[PROBLEM]
Given the records underneath, please repeat exactly the lines from the line with "Instruction: Open account" through the line with "Task: Collapse the Horas Extra section", passing over any picture.

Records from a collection
_____
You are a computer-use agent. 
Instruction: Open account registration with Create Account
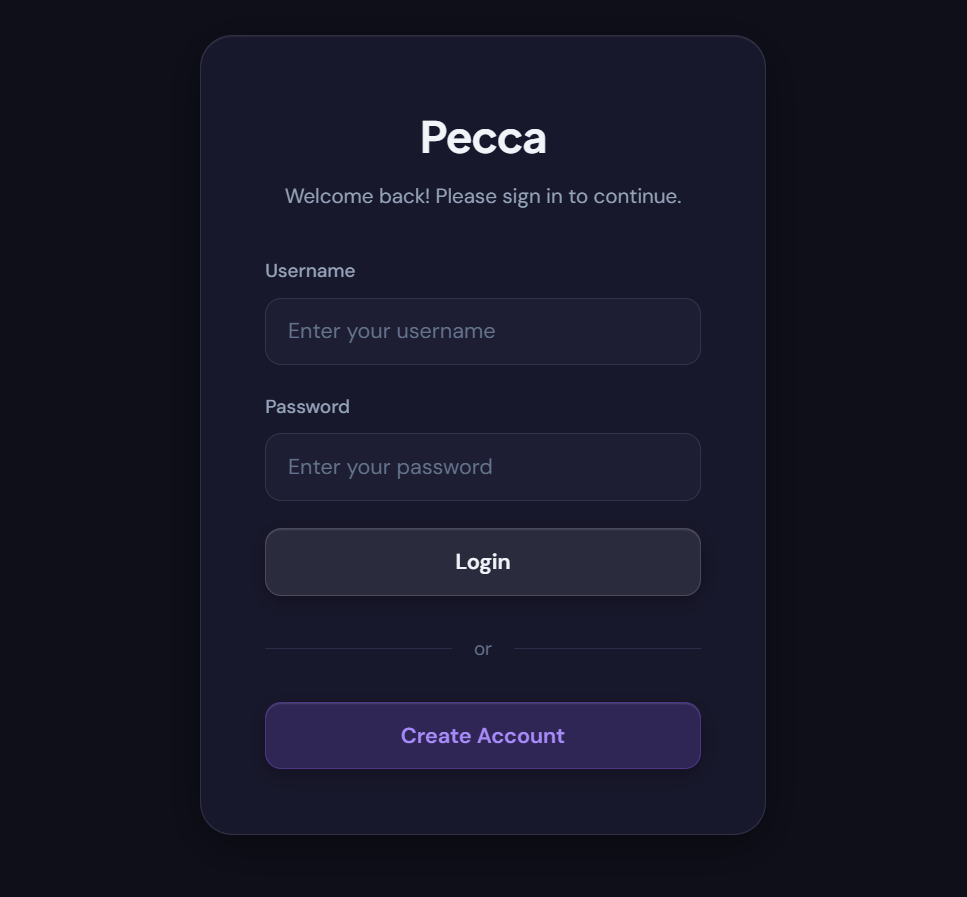click(x=483, y=735)
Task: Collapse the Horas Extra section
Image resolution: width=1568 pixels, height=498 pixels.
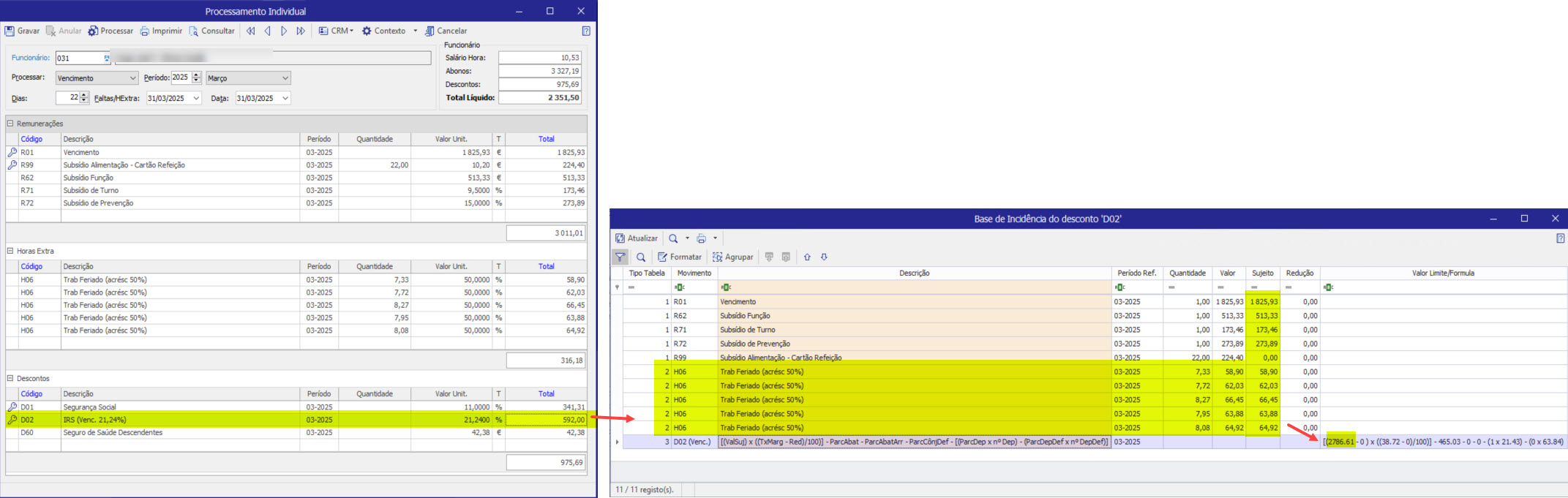Action: click(x=10, y=251)
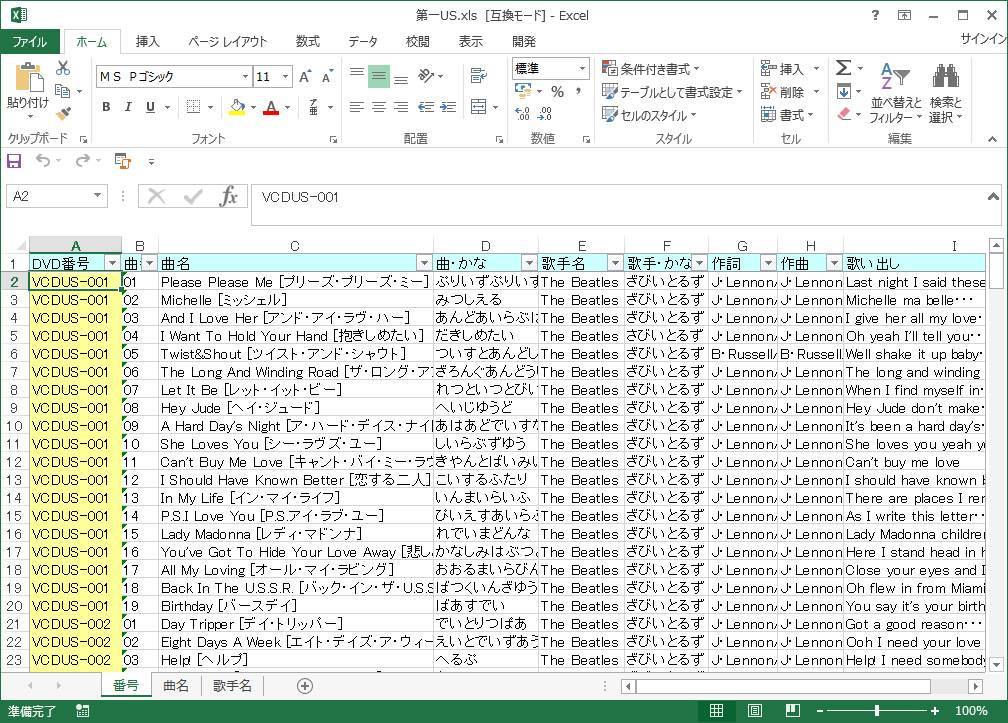Open the font name dropdown
Screen dimensions: 1008x723
(x=245, y=77)
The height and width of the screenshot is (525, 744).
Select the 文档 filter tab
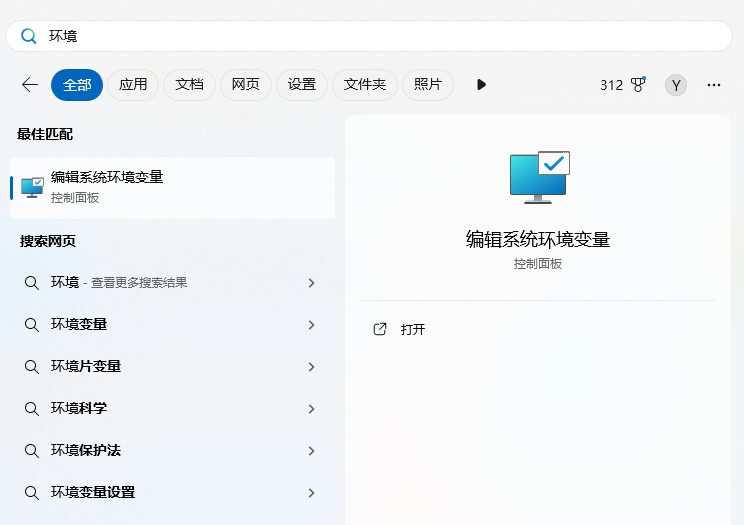pyautogui.click(x=189, y=85)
_____
[WRITTEN RESPONSE]
Instruction: Open account registration with Create Account
click(x=483, y=735)
Task: Collapse the Horas Extra section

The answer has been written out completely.